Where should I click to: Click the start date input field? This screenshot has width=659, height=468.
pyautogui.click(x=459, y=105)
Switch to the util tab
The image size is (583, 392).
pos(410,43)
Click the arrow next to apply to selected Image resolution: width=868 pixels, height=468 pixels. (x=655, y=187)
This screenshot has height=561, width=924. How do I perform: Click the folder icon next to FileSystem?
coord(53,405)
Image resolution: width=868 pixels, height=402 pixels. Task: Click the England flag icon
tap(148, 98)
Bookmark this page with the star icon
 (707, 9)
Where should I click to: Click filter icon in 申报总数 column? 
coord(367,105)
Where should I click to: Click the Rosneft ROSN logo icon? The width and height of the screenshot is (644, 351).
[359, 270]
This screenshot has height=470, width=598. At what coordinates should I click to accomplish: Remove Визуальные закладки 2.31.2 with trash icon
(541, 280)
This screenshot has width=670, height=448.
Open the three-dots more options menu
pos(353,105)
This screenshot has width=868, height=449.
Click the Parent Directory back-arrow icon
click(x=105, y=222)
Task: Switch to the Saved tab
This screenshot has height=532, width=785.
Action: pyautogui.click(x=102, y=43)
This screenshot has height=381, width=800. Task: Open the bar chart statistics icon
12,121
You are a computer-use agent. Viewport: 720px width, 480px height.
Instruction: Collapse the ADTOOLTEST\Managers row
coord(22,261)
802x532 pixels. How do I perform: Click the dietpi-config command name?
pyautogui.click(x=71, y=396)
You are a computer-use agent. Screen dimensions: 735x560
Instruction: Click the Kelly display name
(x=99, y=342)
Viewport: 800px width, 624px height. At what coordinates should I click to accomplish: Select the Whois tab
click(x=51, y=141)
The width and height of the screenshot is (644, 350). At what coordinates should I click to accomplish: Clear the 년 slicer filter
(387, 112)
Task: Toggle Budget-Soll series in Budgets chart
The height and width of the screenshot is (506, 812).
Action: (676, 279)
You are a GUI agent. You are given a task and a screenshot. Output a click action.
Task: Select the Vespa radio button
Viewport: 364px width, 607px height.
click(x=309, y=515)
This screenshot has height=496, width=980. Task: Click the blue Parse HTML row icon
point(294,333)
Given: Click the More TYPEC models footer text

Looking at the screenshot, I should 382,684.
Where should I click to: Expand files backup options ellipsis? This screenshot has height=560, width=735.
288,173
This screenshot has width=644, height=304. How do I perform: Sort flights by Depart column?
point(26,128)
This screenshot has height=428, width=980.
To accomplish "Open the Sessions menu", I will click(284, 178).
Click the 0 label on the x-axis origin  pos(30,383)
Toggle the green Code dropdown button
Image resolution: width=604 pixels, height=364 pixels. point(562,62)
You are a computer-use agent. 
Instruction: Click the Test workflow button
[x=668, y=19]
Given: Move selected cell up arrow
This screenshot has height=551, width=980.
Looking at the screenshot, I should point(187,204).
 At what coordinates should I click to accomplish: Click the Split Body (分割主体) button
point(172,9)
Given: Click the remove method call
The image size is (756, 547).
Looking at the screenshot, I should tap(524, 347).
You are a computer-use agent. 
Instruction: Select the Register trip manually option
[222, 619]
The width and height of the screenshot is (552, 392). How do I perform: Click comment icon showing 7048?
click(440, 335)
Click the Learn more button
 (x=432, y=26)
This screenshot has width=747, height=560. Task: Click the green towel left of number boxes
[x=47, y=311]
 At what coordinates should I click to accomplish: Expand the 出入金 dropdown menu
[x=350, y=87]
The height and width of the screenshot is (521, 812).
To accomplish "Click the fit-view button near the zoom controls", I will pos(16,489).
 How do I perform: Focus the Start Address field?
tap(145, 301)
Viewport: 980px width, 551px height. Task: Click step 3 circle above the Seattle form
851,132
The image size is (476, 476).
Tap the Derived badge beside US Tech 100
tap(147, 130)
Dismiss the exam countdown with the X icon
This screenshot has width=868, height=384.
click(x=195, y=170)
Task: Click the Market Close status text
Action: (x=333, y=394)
- - -
Work task ▸ Going through the entries above, count the lines that include "Switch" and state only the result.

Solution to this problem ▸ 2